• _EXERCISE GOAL_
Print the line containing "The width and height of the screenshot is (868, 434)." and each line after it through the end of the material below, exactly as it appears, but skip the pictures.

• _AVAILABLE RECORDS_
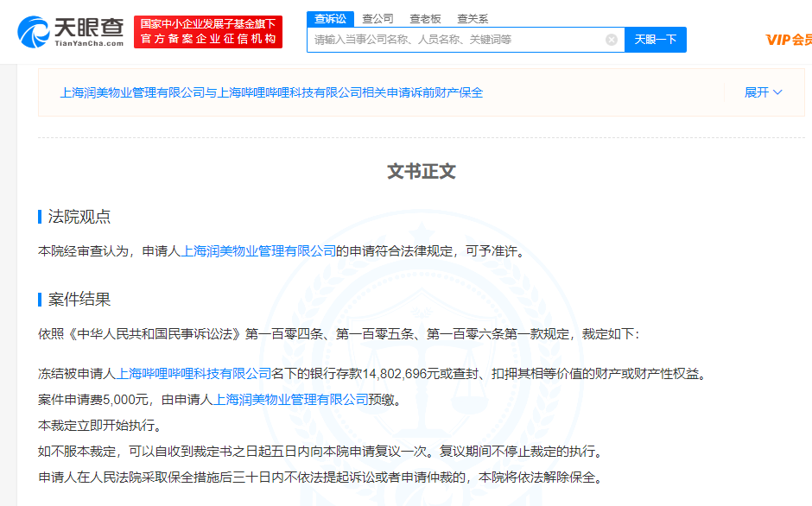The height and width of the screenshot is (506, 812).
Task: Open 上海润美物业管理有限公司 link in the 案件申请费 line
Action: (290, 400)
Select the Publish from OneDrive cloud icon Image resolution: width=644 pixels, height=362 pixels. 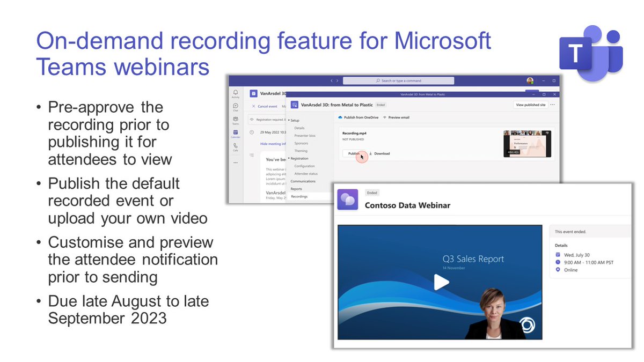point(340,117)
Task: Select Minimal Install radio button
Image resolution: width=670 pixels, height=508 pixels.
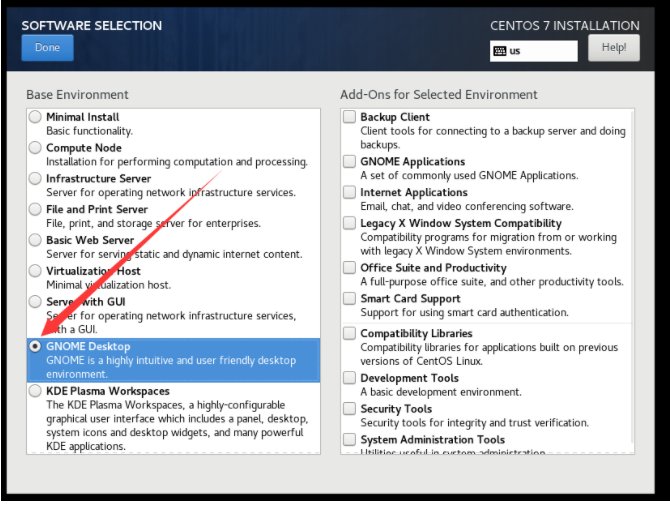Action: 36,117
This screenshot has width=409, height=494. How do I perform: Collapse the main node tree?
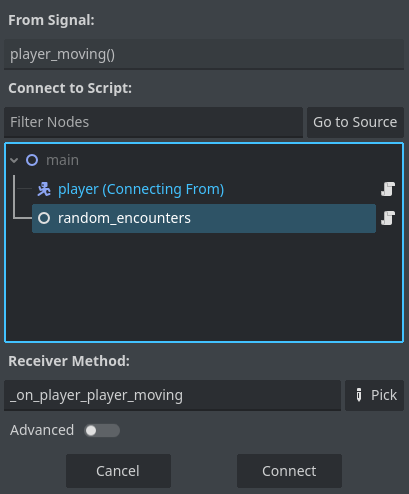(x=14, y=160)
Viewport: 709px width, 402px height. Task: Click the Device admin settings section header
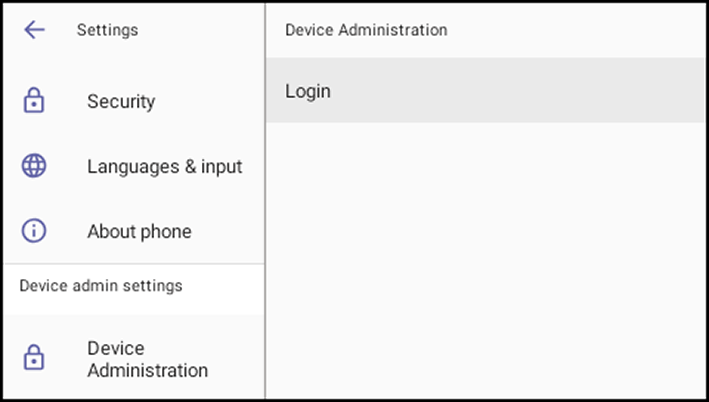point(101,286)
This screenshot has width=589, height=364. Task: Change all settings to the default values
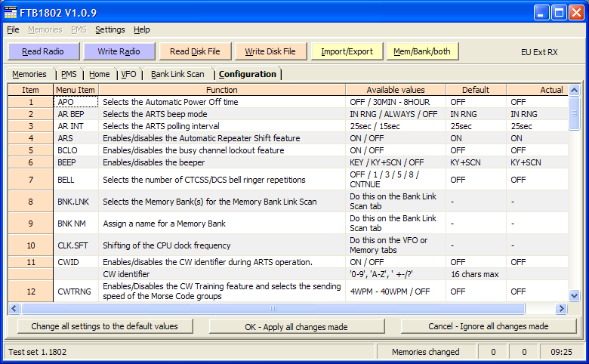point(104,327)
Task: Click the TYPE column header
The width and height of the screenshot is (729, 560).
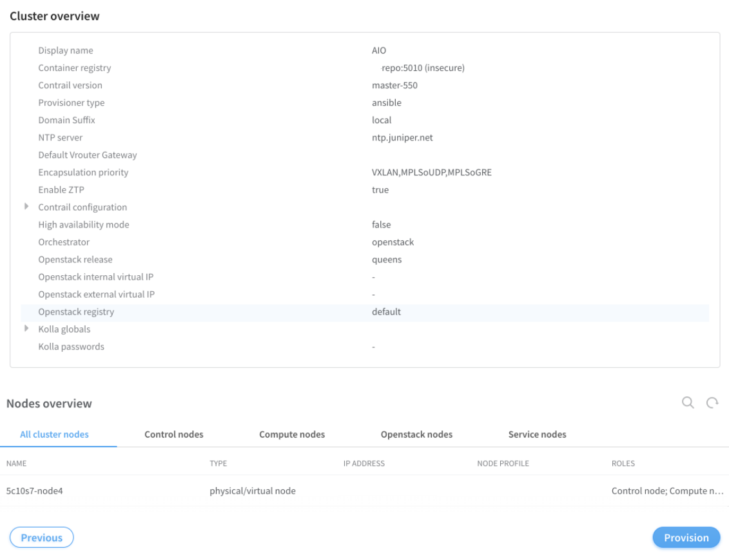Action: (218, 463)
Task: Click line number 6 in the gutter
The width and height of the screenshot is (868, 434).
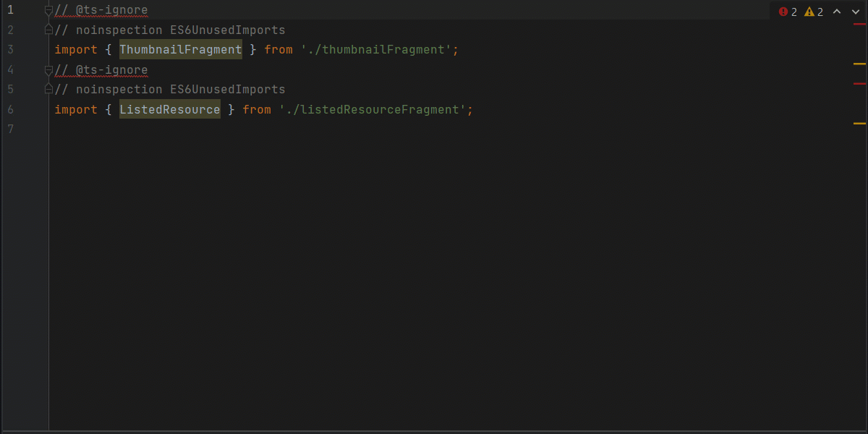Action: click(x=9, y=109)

• _TASK RESPONSE_
The width and height of the screenshot is (868, 434).
Action: click(x=9, y=109)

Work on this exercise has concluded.